Interaction of human beta-endorphin with nonopiate binding sites on the terminal SC5b-9 complex of human complement. Significance of COOH-terminal beta H-endorphin fragments.

We have characterized the binding of 125I-labeled human beta-endorphin (125I-beta H-endorphin) to sites present on the terminal fluid-phase complex of human complement, consisting of complement components C5b, C6, C7, C8, C9, and the S-protein (SC5b-9 complex). Specific binding exhibited saturability, reversibility, structural specificity, temperature dependence, and absence of negative cooperative effects.

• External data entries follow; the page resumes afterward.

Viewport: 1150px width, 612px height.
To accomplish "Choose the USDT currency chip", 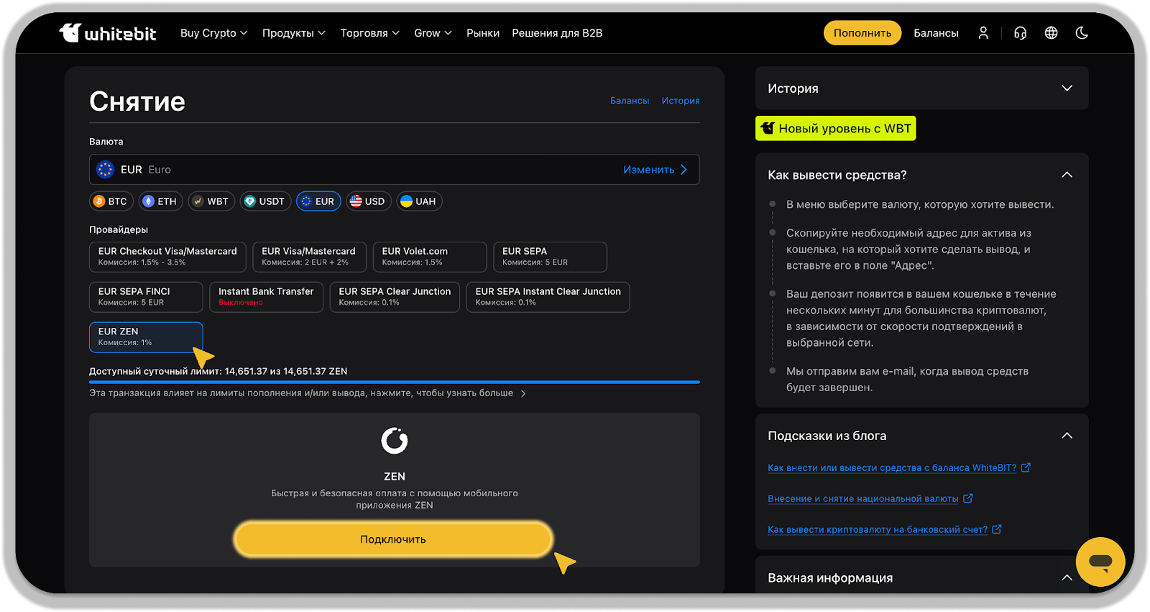I will pyautogui.click(x=265, y=201).
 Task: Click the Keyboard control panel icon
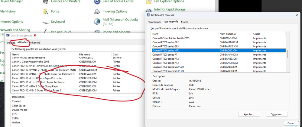(x=46, y=22)
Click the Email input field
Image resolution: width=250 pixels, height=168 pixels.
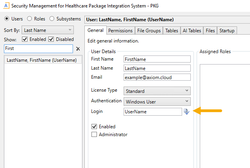click(x=157, y=78)
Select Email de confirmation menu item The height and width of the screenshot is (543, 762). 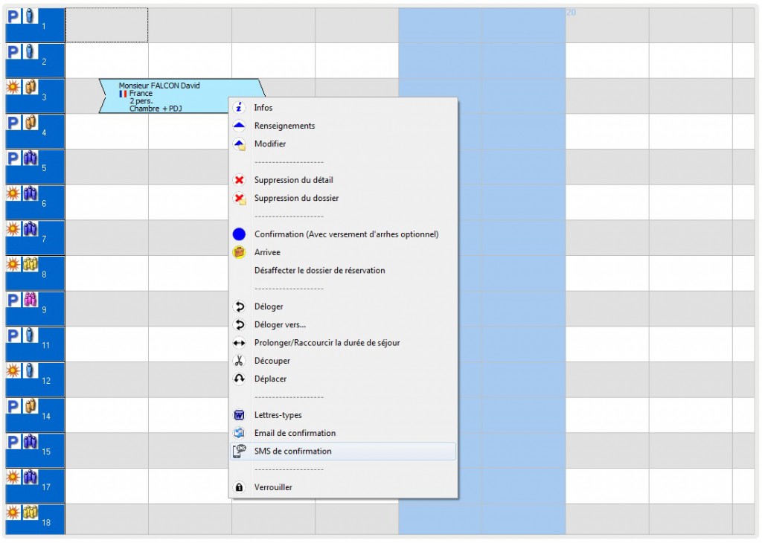[295, 433]
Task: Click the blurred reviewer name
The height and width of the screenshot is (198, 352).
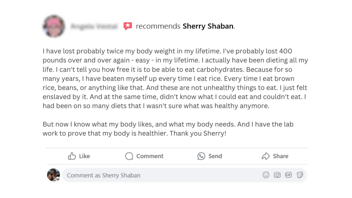Action: pos(94,26)

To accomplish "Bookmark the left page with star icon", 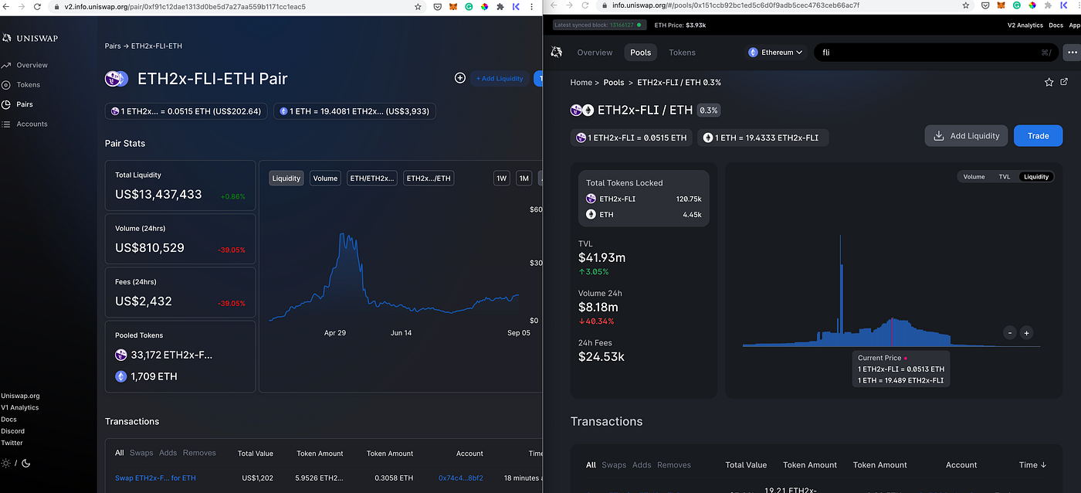I will point(418,6).
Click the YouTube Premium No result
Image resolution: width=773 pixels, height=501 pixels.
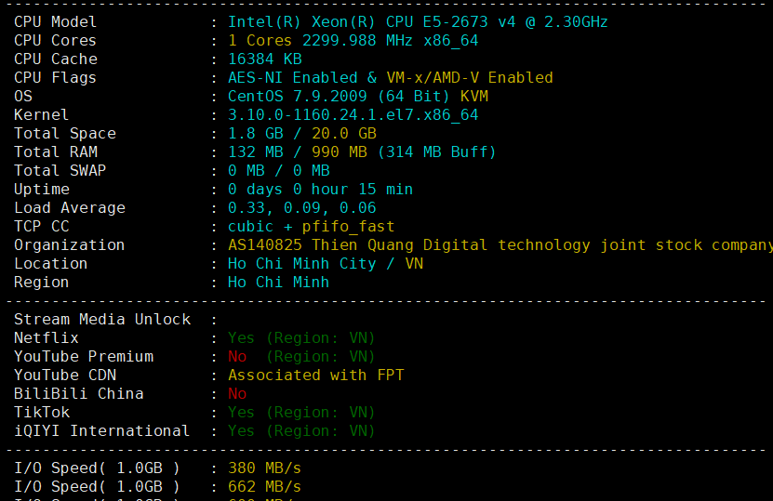coord(237,356)
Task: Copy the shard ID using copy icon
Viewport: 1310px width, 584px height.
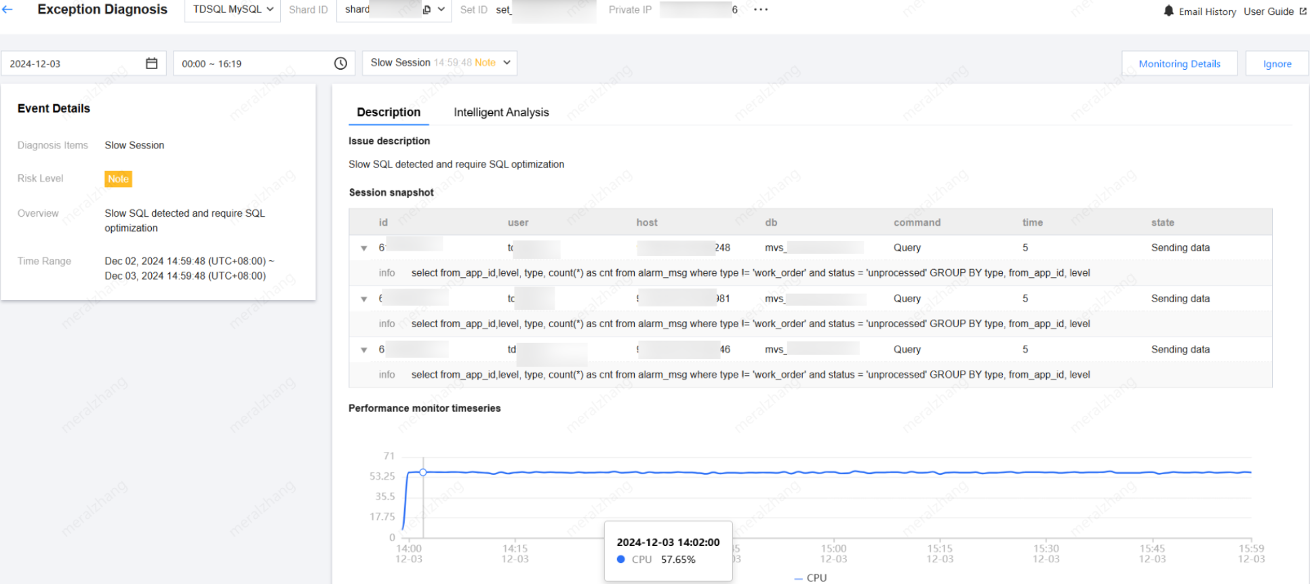Action: tap(426, 9)
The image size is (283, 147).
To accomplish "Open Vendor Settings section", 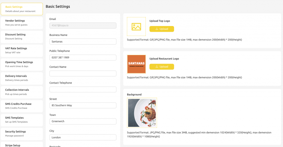I will (22, 23).
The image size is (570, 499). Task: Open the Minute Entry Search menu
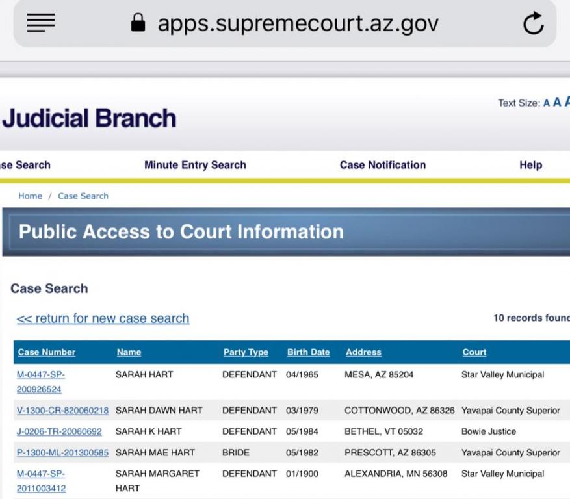[195, 165]
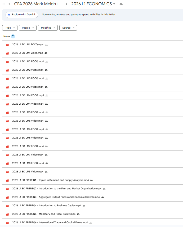The height and width of the screenshot is (227, 183).
Task: Click shared icon next to LM2 Video.mp4
Action: pyautogui.click(x=46, y=70)
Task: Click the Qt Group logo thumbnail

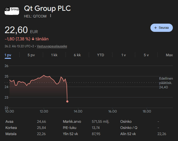Action: (12, 11)
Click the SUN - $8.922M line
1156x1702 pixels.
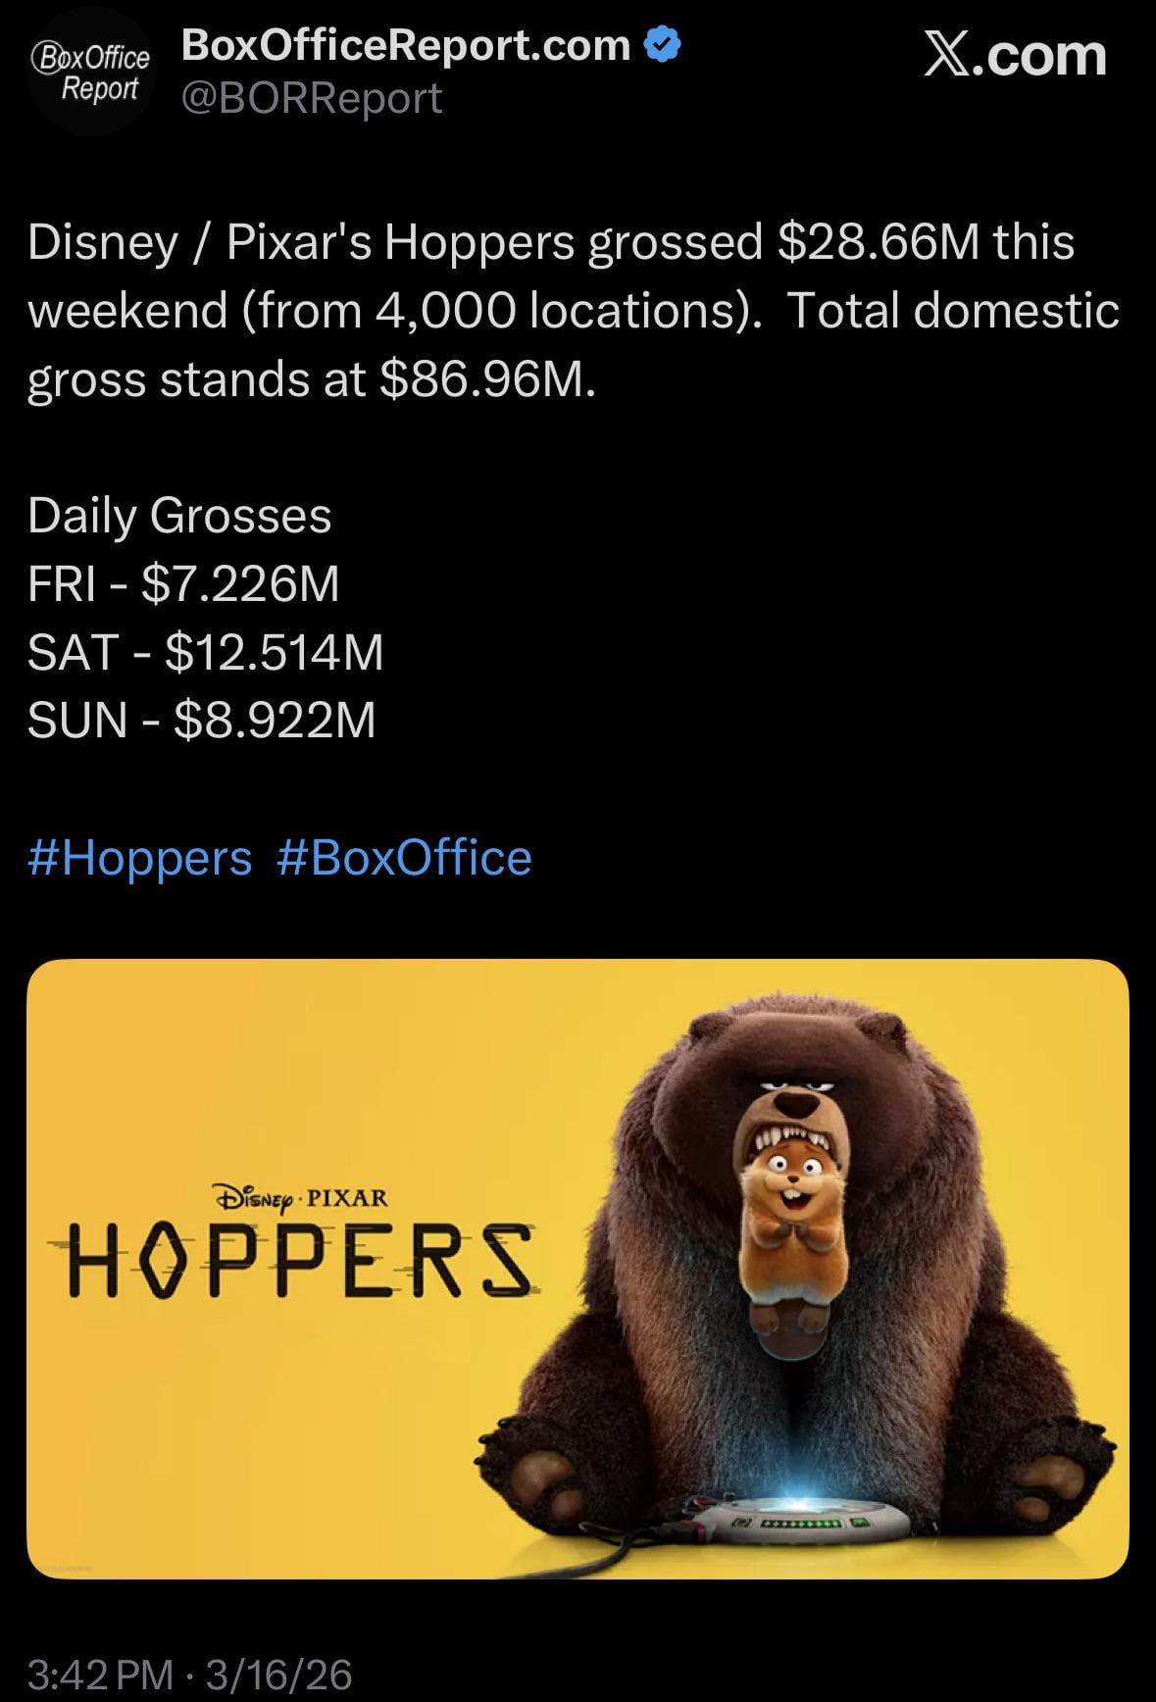(x=201, y=721)
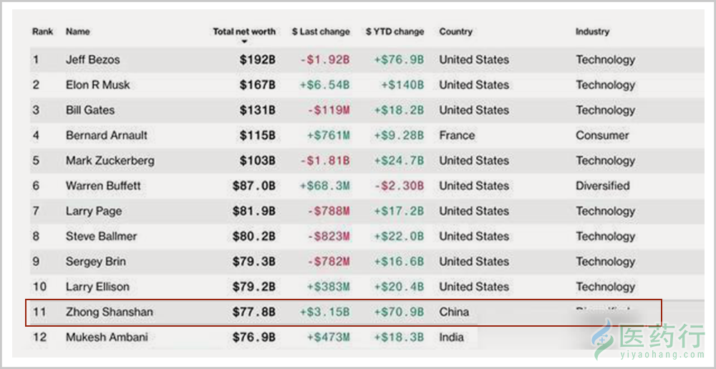Click the France country cell
The image size is (716, 369).
[x=457, y=135]

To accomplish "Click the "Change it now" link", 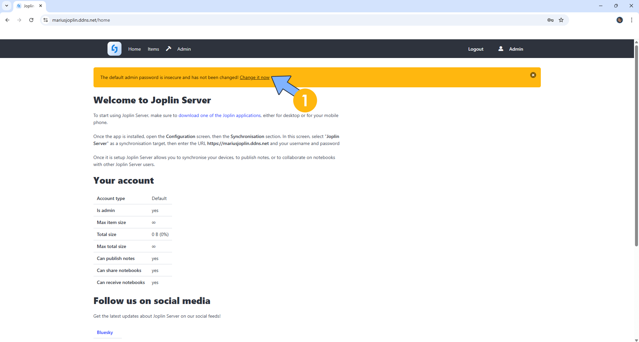I will pos(254,77).
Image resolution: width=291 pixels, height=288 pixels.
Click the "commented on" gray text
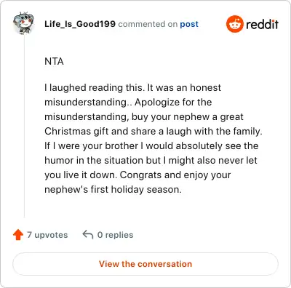148,24
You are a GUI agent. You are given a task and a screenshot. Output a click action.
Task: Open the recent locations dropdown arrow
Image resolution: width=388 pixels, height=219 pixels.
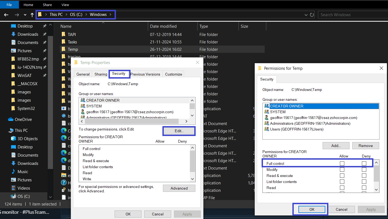click(25, 15)
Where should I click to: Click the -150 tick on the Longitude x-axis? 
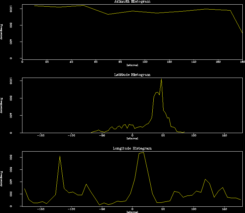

Binding was maximal at 4 degrees C and pH 7.0; it was diminished by monovalent and divalent cations as well as by increasing concentrations of urea and Triton X-100 and apparently required intact disulfide groups. Binding was not inhibited by a number of opioid peptides sharing common sequences with the NH2 terminus of beta H-endorphin. In contrast, binding was inhibited by beta H-endorphin, N-acetyl-beta H-endorphin, and a series of COOH-terminal beta H-endorphin fragments, where of the COOH-terminal dipeptide Gly-Glu represented the minimal effective structure. Stepwise extension towards the NH2 terminus led to an increased binding affinity of the respective fragment. Computer resolution of competition curves yielded one binding component for several shorter COOH-terminal beta H-endorphin fragments and for beta H-endorphin (1-5) + (16-31), whereas two distinct binding components were obtained when beta H-endorphin (27-31), beta H-endorphin (6-31), N-acetyl-beta H-endorphin or beta H-endorphin were used as inhibitors. This study presents detailed data on the binding of COOH-terminal beta H-endorphin fragments to specific nonopiate binding sites present on the terminal SC5b-9 complex of human complement. We suggest that through this interaction, beta H-endorphin may modulate certain functions within the immune system.